OneRec-Think

The emergence of large language models (LLMs) has transformed recommendation paradigms from conventional matching to generative frameworks. Although prior research has successfully formulated recommendations as end-to-end generative tasks, these methods typically function as direct predictors without incorporating explicit reasoning mechanisms.

To bridge this gap, we propose OneRec-Think, a unified framework that seamlessly integrates dialogue, reasoning, and personalized recommendation. By generating high-quality reasoning paths, our model not only improves recommendation precision but also maintains its native conversational ability.

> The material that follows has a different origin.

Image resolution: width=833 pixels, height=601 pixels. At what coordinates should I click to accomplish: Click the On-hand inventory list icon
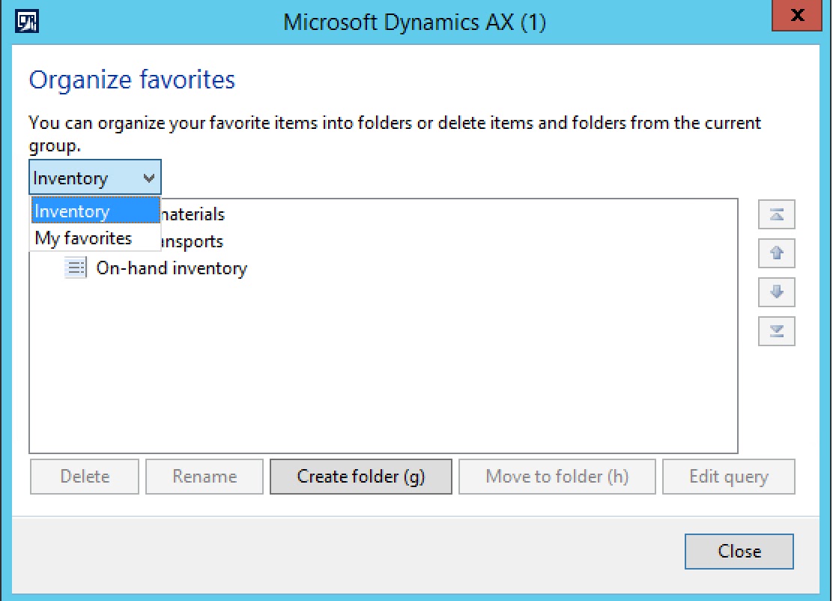(x=76, y=268)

The framework consists of three components:

Itemic Alignment, which projects itemic tokens into the LLM's textual space to establish semantic grounding.
Reasoning Activation, which constructs simple yet useful chain-of-thought (CoT) fine-tuning examples to stimulate reasoning capabilities within the recommendation context.
Reasoning Enhancement, where we design a recommendation-specific reward function that accounts for the multi-validity nature of user preferences.

We validate our model's effectiveness on multiple public datasets, with its deployment on an industrial-scale short-video platform yielding a further online gain of 0.159% in APP Stay Time. Additionally, we conduct extensive case studies that provide qualitative evidence for the role of reasoning in recommendation.

Getting Started

Run the environment setup script before proceeding:

bash setup_conda_env.sh

1. Obtain the Base Model

Download Qwen3-1.7B from Hugging Face

cd basemodel
python3 download_basemodel.py

The model is saved under basemodel/Qwen3-1-7B/.

Extend the vocabulary to support SID tokens

python3 expand_vocab.py

The script reads basemodel/Qwen3-1-7B/ and writes the extended model to basemodel/Qwen3-1-7B-expand/.

2. Generate Alignment Training Data

cd data
python3 generate_training_data.py

The script consumes data/sequential_data_processed.txt and data/Beauty.pretrain.json, producing train/validation/test parquet files (training_data_train.parquet, training_data_val.parquet, training_data_test.parquet) for the alignment stage.

3. Run Itemic Alignment Fine-tuning and Merge

Launch the alignment stage

cd train
bash run_training_stage1.sh

This launches the LoRA-based alignment training with the parquet files generated above; adjust the script variables as needed for your environment.

Merge the best LoRA checkpoint into the expanded base model

cd basemodel
python3 merge_model.py

Edit lora_model_path inside basemodel/merge_model.py so it targets the checkpoint you want to merge. The script combines the LoRA weights with basemodel/Qwen3-1-7B-expand/ and saves the full model to basemodel/merged_beauty_model_1-1/.

4. Prepare Recommendation Training Corpora

Generate SID-only recommendation data

cd data
python3 generate_sid_prediction_data.py
python3 generate_RA_data.py

These scripts consume the sequential data and Beauty metadata, producing training_prediction_sid_data_{train,val,test}.parquet for recommendation training and training_RA_{train,val,test}.parquet for the reasoning activation stage.

5. Run the Combined Training Pipeline (Recommendation + CoT)

cd train
bash run_training_stage2.sh

This helper first executes the recommendation training (via scripts/run_training_rec.sh), waits for it to finish, captures the latest checkpoint-* under results/beauty_sid_rec/, and then launches the reasoning activation training (via scripts/run_training_RA.sh) with that checkpoint. After it completes, you will have both the recommendation checkpoints and the CoT-enhanced checkpoints under results/ReasoningActivation/.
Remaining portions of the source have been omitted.